From travel guides to shopping portals, new internet ventures aim to capitalise on the growing: “Muslim lifestyle” market, which is expanding beyond food to include areas such as tourism, fashion and credit cards.

Excluding food, where halal dietary restrictions must be followed, most of the world's 1.6 billion Muslims are content to buy the bulk of their goods and services from conventional suppliers.

A growing minority, however, want to certify more areas of their consumption as religiously permissible – a trend that appears partly due to rising incomes in majority-Muslim areas of the Gulf and southeast Asia, as well as to expanding choices for consumers.

In some ways, the trend resembles the surge of consumption of luxury goods in emerging markets, as newly affluent consumers seek to express their identities partly through what they buy.

For example, Muslim consumers may want to stay in Islam-friendly hotels that ban alcohol, wear fashions that have been specifically designed to meet Muslim ideas of modesty, and use medicines that have been screened to exclude alcohol or gelatine made with banned animal products.

The Muslim lifestyle market is spread across the world, so some firms are trying to cast a wider net by going online. One is Singapore-based CrescentRating, a firm that focuses on the halal travel market.

Muslim consumers spent an estimated $140 billion on travel and tourism in 2013

“This is a very fragmented industry of largely offline transactions, with no real major players. It is in a prime position from an entrepreneurial point of view,” said chief executive Fazal Bahardeen.

Travel is one area of opportunity; Muslim consumers spent an estimated $140 billion on travel and tourism in 2013, according to New York-based DinarStandard, a research firm specialising in Muslim markets.

Nobody knows how much of that spending was self-consciously “Islamic”; the vast majority was probably not. But even if one per cent of spending went towards halal products and services, that was a sizeable amount.

CrescentRating has developed a travel index with MasterCard that ranks “Muslim-friendly” holiday destinations and is releasing a mobile application for its travel portal, HalalTrip.com.

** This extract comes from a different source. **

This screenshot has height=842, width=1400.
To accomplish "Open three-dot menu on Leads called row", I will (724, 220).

Its criteria include access to halal food and places of worship, and the option of having no alcohol in hotel room minibars.

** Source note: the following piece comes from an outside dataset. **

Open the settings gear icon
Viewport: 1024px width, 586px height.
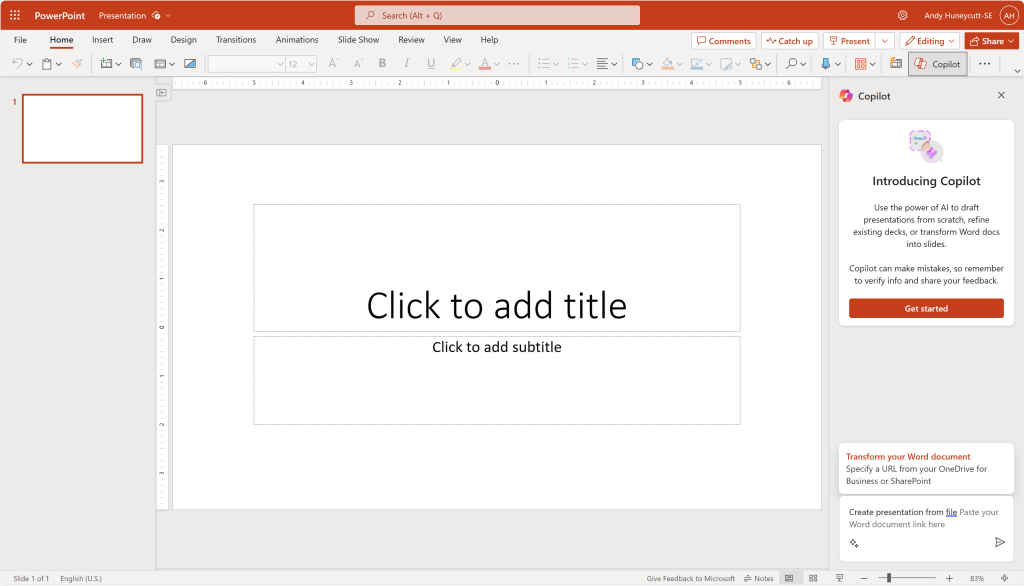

In June, MasterCard launched a sharia-compliant debit card with Malaysia's Lembaga Tabung Haji, a body which manages funds for Muslims to perform their pilgrimages to Mecca.

Obstacles to such projects include a lack of consensus on what is halal and the costs of hiring scholars to certify things as halal. But regional trading hubs in halal goods and mutual recognition of standards are reducing ambiguity, a source said.